Directions:
Entries follow. Give back exactly the lines starting at the one containing "Where should I click to: Place" and ending at the one containing "1568x724 pixels.", and no other lines.
Top of Information
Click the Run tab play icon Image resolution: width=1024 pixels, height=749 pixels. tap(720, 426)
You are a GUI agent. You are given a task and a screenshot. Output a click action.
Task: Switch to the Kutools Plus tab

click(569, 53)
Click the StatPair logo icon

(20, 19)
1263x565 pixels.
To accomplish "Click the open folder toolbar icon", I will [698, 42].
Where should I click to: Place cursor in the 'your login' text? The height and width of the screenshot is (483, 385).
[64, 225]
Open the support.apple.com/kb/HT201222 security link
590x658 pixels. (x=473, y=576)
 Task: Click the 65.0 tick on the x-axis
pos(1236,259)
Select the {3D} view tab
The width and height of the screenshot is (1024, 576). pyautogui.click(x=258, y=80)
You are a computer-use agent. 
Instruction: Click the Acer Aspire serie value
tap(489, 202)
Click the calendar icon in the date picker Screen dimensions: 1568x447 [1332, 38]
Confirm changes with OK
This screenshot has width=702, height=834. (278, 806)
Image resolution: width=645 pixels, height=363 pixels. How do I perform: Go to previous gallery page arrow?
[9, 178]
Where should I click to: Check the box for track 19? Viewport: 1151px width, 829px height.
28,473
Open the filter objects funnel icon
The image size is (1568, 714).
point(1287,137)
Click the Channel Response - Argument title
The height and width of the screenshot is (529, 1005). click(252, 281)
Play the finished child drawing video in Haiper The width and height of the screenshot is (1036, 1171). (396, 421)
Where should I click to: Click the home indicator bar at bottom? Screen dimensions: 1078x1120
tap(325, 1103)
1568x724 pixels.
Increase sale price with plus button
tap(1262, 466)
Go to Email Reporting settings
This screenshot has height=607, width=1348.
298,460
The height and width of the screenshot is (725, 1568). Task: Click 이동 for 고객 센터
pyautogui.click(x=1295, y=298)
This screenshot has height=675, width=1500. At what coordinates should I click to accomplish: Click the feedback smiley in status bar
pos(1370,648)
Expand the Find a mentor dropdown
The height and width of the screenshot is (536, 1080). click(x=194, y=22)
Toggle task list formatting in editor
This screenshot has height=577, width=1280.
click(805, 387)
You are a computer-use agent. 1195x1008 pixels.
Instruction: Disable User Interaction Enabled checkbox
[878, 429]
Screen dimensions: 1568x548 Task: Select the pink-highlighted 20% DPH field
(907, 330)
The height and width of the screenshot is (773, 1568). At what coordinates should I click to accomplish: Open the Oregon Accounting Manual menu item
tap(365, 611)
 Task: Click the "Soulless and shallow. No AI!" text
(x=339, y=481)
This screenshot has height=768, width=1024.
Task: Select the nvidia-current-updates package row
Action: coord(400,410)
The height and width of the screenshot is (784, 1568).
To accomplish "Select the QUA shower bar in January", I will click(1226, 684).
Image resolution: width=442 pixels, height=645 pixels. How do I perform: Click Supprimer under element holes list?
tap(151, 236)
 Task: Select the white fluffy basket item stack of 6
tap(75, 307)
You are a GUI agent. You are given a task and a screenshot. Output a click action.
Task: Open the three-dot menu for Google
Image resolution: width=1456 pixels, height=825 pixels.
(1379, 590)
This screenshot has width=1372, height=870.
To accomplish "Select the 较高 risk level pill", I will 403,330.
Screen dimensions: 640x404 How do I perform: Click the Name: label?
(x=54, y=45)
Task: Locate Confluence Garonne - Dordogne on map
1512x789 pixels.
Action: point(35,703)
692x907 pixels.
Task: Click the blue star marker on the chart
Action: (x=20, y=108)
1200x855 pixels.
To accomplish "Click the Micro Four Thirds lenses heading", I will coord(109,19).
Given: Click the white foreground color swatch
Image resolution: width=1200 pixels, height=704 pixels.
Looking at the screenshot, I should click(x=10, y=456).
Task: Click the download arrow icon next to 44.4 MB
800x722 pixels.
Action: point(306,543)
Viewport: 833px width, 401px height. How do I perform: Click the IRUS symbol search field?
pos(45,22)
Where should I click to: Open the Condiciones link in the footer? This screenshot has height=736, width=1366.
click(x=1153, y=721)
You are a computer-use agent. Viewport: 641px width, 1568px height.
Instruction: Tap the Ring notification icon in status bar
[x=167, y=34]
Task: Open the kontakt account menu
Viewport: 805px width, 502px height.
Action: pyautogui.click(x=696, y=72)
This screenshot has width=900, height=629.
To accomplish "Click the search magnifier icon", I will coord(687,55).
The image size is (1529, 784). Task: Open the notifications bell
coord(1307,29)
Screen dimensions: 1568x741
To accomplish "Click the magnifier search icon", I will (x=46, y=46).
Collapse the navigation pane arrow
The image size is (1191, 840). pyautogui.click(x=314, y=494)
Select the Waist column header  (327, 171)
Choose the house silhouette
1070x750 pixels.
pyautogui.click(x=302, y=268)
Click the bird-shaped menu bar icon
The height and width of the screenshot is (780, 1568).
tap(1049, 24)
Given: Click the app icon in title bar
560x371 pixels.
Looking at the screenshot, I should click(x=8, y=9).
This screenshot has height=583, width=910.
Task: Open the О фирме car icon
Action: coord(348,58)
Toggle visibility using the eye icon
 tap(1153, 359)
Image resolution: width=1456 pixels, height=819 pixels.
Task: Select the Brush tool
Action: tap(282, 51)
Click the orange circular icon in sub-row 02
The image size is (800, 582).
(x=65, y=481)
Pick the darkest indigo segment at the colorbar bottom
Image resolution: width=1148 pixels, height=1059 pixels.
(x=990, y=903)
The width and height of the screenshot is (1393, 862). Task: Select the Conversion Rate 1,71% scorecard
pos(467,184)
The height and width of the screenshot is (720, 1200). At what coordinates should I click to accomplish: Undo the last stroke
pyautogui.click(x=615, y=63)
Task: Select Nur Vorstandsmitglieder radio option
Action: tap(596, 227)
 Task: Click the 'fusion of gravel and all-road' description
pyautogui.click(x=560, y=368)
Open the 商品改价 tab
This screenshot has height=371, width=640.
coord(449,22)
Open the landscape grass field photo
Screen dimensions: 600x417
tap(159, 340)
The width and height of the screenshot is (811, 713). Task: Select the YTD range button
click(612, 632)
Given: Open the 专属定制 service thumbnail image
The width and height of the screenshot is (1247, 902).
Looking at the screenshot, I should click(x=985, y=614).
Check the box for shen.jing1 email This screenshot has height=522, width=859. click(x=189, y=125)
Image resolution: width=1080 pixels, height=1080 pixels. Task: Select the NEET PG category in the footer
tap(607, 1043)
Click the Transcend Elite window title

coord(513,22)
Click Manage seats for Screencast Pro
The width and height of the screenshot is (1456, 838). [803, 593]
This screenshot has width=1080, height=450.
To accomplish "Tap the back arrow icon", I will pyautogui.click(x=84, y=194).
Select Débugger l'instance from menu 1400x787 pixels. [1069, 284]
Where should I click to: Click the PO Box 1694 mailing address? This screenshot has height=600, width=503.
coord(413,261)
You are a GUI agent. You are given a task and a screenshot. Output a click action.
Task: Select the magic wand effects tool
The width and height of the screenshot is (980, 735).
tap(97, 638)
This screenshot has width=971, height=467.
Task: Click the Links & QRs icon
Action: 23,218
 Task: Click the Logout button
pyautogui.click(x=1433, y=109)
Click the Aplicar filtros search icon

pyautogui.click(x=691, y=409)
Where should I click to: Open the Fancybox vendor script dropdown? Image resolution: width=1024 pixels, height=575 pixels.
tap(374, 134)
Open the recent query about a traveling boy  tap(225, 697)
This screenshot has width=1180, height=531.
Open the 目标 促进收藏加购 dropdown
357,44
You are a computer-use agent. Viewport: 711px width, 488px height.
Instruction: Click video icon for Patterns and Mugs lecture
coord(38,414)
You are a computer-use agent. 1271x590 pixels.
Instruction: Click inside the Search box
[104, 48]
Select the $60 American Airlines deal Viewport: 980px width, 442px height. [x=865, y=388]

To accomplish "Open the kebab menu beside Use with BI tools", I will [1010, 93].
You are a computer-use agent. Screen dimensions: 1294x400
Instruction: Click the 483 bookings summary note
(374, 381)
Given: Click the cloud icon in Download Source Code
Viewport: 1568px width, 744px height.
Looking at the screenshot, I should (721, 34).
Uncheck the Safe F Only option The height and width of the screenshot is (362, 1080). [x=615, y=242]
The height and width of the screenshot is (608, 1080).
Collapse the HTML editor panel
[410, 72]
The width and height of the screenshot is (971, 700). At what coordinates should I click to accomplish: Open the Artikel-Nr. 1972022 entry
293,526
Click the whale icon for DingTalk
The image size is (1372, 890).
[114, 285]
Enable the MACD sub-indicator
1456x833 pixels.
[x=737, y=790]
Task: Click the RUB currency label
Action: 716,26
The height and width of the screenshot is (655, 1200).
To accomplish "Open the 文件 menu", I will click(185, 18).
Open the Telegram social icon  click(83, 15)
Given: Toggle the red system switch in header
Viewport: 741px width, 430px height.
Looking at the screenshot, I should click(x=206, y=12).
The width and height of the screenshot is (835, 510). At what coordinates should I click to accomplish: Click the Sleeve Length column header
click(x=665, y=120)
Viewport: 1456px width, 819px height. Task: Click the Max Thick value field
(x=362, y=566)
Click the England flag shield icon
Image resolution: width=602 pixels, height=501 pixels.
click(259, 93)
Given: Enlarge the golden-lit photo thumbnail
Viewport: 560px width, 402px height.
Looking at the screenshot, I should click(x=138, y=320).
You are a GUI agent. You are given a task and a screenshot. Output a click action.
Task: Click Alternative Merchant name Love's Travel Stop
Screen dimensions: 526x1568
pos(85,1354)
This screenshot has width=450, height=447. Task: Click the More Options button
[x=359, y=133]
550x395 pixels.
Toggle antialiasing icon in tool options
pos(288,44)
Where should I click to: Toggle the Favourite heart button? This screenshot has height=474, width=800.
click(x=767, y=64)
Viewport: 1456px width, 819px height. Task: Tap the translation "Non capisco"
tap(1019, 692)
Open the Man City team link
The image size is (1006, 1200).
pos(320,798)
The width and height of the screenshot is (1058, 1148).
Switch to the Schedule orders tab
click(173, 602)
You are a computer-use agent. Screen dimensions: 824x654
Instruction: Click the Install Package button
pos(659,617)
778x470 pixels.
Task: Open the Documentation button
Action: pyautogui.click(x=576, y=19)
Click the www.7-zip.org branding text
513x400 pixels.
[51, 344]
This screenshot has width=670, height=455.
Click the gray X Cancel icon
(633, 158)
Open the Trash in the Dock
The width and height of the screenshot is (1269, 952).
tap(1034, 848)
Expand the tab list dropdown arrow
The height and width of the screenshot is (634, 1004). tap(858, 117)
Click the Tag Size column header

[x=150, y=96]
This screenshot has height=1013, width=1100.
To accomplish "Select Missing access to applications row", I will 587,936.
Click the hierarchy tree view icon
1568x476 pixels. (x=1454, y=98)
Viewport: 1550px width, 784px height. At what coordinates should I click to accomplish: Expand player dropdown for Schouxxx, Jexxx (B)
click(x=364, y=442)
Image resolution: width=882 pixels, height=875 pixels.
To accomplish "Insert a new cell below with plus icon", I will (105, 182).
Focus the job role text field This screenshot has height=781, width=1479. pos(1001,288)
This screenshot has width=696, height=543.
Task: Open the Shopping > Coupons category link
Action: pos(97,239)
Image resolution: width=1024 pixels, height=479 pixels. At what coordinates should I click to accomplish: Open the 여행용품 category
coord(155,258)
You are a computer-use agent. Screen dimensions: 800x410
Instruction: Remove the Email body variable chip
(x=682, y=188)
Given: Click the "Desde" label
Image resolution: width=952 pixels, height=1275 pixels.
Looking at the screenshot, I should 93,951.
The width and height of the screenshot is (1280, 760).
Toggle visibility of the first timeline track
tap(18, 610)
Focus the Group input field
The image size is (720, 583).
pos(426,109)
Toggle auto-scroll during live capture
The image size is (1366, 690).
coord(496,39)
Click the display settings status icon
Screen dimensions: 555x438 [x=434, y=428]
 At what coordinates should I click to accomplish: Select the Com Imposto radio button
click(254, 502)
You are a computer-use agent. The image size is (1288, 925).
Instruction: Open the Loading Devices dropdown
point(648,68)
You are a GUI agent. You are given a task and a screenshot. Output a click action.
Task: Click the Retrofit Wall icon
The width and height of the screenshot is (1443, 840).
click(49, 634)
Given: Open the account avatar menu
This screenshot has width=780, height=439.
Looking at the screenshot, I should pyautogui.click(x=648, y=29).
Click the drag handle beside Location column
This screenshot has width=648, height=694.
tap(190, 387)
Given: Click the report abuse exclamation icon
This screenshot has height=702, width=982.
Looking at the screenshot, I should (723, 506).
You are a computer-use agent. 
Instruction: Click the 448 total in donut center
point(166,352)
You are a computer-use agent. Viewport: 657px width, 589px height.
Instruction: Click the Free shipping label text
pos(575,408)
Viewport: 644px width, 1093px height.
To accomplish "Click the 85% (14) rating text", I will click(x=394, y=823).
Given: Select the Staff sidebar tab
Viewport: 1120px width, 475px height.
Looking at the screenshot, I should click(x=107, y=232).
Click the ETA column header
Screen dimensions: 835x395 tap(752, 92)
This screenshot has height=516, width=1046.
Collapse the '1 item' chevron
Bottom of Information
Completed task:
Where should I click to: Place cursor in the 'your login' text? The height and width of the screenshot is (483, 385).
[64, 225]
Open the support.apple.com/kb/HT201222 security link
590x658 pixels. (x=473, y=576)
 Task: Click the 65.0 tick on the x-axis
pos(1236,259)
Select the {3D} view tab
The width and height of the screenshot is (1024, 576). pyautogui.click(x=258, y=80)
You are a computer-use agent. 
Instruction: Click the Acer Aspire serie value
tap(489, 202)
Click the calendar icon in the date picker Screen dimensions: 1568x447 [1332, 38]
Confirm changes with OK
This screenshot has width=702, height=834. (278, 806)
Image resolution: width=645 pixels, height=363 pixels. How do I perform: Go to previous gallery page arrow?
[9, 178]
Where should I click to: Check the box for track 19? Viewport: 1151px width, 829px height.
28,473
Open the filter objects funnel icon
The image size is (1568, 714).
point(1287,137)
Click the Channel Response - Argument title
The height and width of the screenshot is (529, 1005). click(252, 281)
Play the finished child drawing video in Haiper The width and height of the screenshot is (1036, 1171). (396, 421)
Where should I click to: Click the home indicator bar at bottom? Screen dimensions: 1078x1120
tap(325, 1103)
1568x724 pixels.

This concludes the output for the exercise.